BENEFITS OF DECENTRALIZATION
1. Better access to local information
2. Cognitive limitations
3. More timely response
4. Focusing of central management
5. Training and evaluation
6. Motivation
7. Enhanced competition
COSTS OF DECENTRALIZATION
1. Some decisions made in one sub-unit may bring about negative effect to the
other sub-units or the organization as a whole.
2. Decentralization necessitates a more elaborate reporting system hence, the
costs of gathering and reporting of data increase.
3. Job qualification or overlapping of functions is usually encountered in a
decentralized set-up.
MEASURING THE PERFORMANCE OF INVESTMENT CENTERS
Performance measures for investment centers usually attempt to assess how well
managers are utilizing invested assets of the division to produce profits by relating
operating to assets.
Return on Investment (ROI) is the most common measure of performance for
investment centers.
ROI can be defined as follows:
ROI=Operating Income/Average Operating Assets
Operating income refers to earnings before interest and taxes. Operating assets
include all assets acquired to generate operating income, including cash,
receivables, inventories, land, buildings, and equipment.
The ROI formula can also be broken down into the product of margin and turnover.
MARGIN is the ratio of operating income to sales. TURNOVER is defined as sales
divided by average operating assets.
ROI = Margin x Turnover
Or ROI = (Operating income/sales) x (Sales/Average Operating Assets)
Three advantages of using ROI to evaluate the performance of investment centers:
1. It encourages managers to play careful attention to the relationships among
sales, expenses, and investment, as should be the case for a manager of an
investment center.]
2. It encourages cost efficiency.
3. It discourages excessive investment in operating assets.
Two disadvantages of using ROI are:
1. It discourages managers from investing in projects that would decrease the
divisional ROI but would increase the profitability of the company as a whole.
(Generally, projects with ROI less than a divisions current ROI would be
rejected.)
2. It can encourage myopic behavior, in that managers may focus on the short
run at the expense of the long run.
Residual income (RI) the difference between operating income and the
minimum peso return required on a companys operating assets. The equation for RI
can be expressed as follows:
RI = Operating Income (Minimum Rate of Return x Operating Assets)

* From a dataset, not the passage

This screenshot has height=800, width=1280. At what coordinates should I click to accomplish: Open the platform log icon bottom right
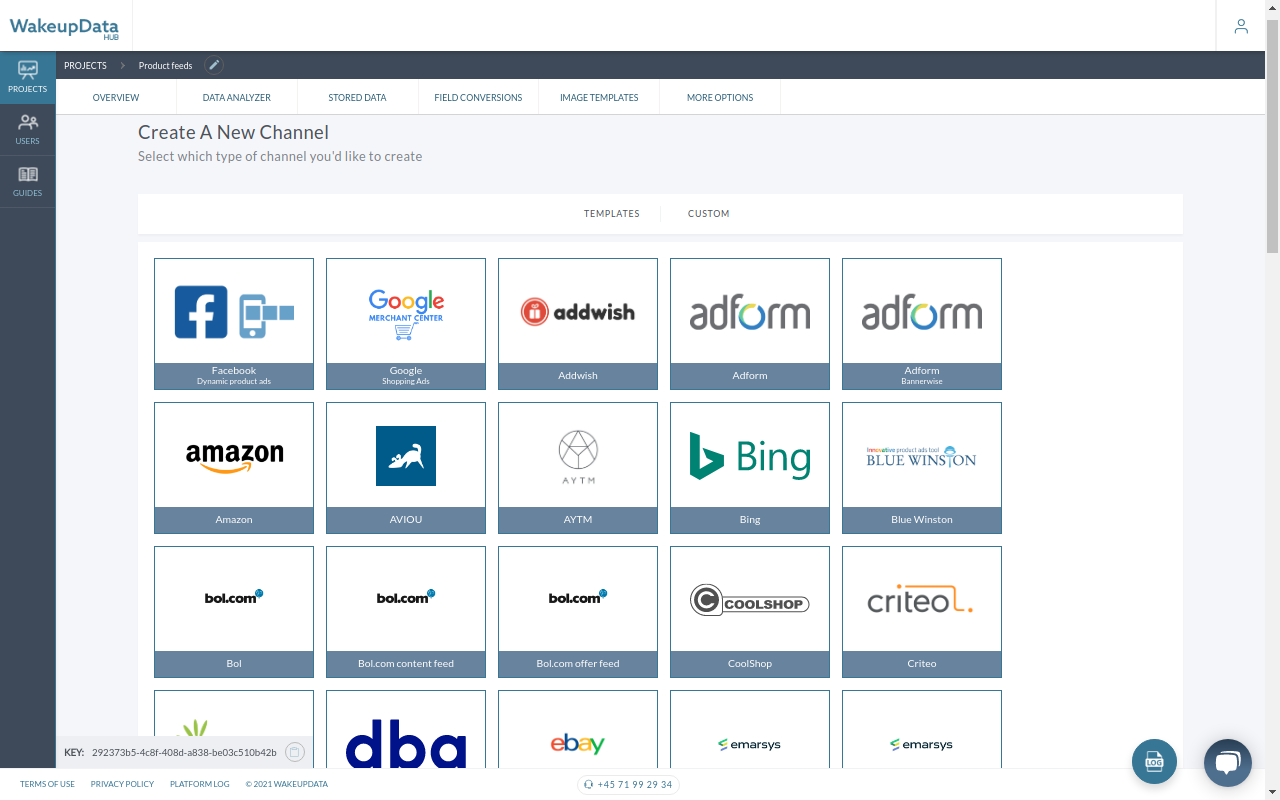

ECONOMIC VALUE ADDED (EVA) a more specific version of residual income. It
represents the segments true economic profit because it measures the benefit
obtained by using resources in a particular way.
After-tax operating income
(EBIT x [1-tax rate])
xx
Less: desired income
(After-tax x WACC* x [Total assets Non-interest-nearing Current liabilities])
xx
Economic Value added (EVA)
xx
*WACC = Weighted average cost of capital
TRANSFER PRICING
Transfer Price the monetary value or the price charged by one segment of a firm
for the goods and services it supplies to another segment of the same firm.
OBJECTIVES OF TRANSFER PRICING
1. To facilitate optimal decision-making.
2. To provide a basis in measuring divisional performance.
3. To motivate the different department heads in improving their performance
and that of their departments.
APPROACHES FOR DETERMINING TRANSFER PRICE:
1. Negotiated transfer price
2. Cost-based transfer price
3. Market-based transfer price
General Rules in Choosing a Transfer Price
The maximum price should be no greater than the lowest market price at
which the buying segment can acquire the goods or services externally.
The minimum price should be no less than the sum of the selling segments
incremental costs associated with the goods or services plus the opportunity
cost of the facilities used.
A good should be transferred internally whenever the minimum transfer price
(set by the selling division) is less than the maximum transfer price (set by
the buying division). By using this rule, total profits of the firm are not
decreased by an internal transfer.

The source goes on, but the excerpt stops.